Many historical processes are dynamic. Populations grow and decline. Empires expand and collapse. Religions spread and wither. Natural scientists have made great strides in understanding dynamical processes in the physical and biological worlds using a synthetic approach that combines mathematical modeling with statistical analyses. Taking up the problem of territorial dynamics--why some polities at certain times expand and at other times contract--this book shows that a similar research program can advance our understanding of dynamical processes in history. Peter Turchin develops hypotheses from a wide range of social, political, economic, and demographic factors: geopolitics, factors affecting collective solidarity, dynamics of ethnic assimilation/religious conversion, and the interaction between population dynamics and sociopolitical stability.

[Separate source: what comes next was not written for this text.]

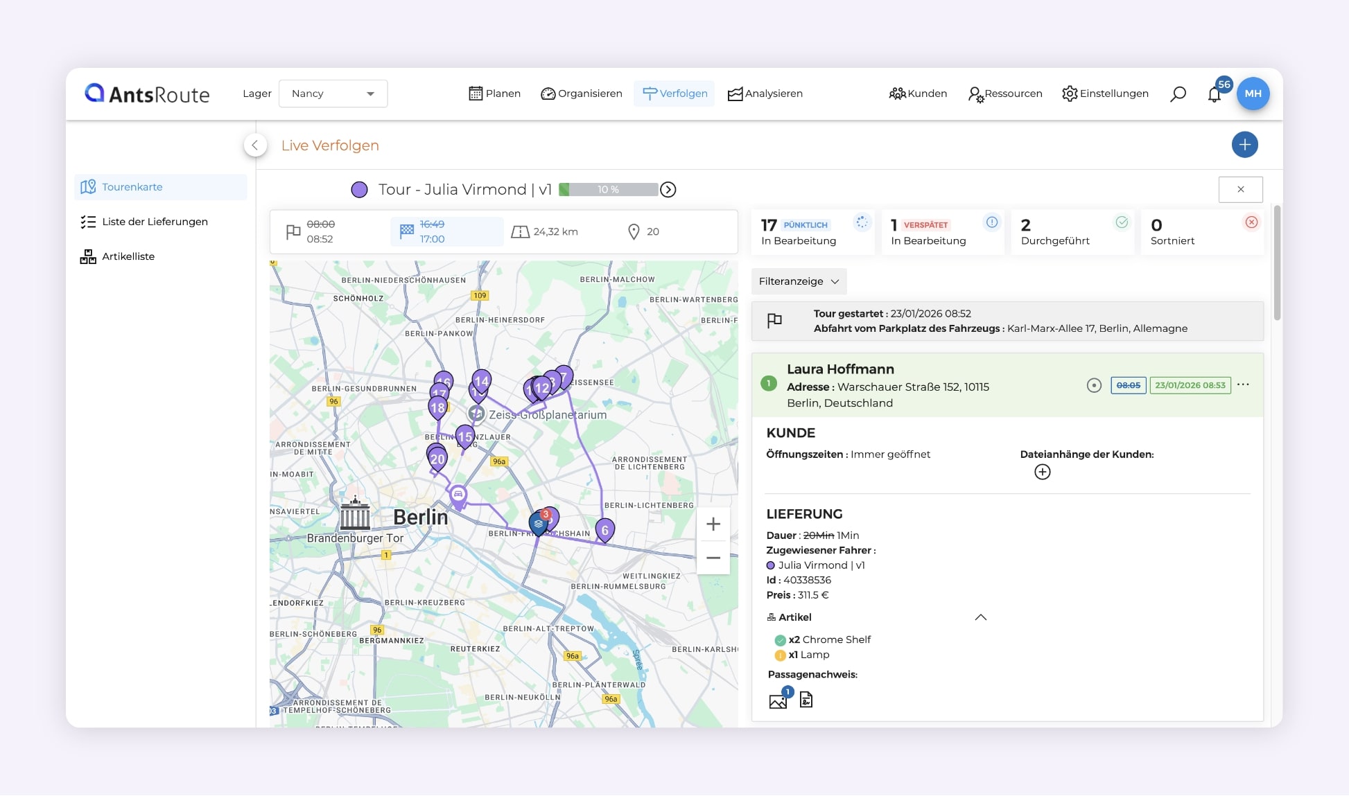Add a customer file attachment
The image size is (1349, 796).
click(1042, 472)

He then translates these into a spectrum of mathematical models, investigates the dynamics predicted by the models, and contrasts model predictions with empirical patterns. Turchin's highly instructive empirical tests demonstrate that certain models predict empirical patterns with a very high degree of accuracy. For instance, one model accounts for the recurrent waves of state breakdown in medieval and early modern Europe. And historical data confirm that ethno-nationalist solidarity produces an aggressively expansive state under certain conditions (such as in locations where imperial frontiers coincide with religious divides). The strength of Turchin's results suggests that the synthetic approach he advocates can significantly improve our understanding of historical dynamics.


Historical Interpretations of the “Fifth Empire”

Historical Interpretations of the “Fifth Empire”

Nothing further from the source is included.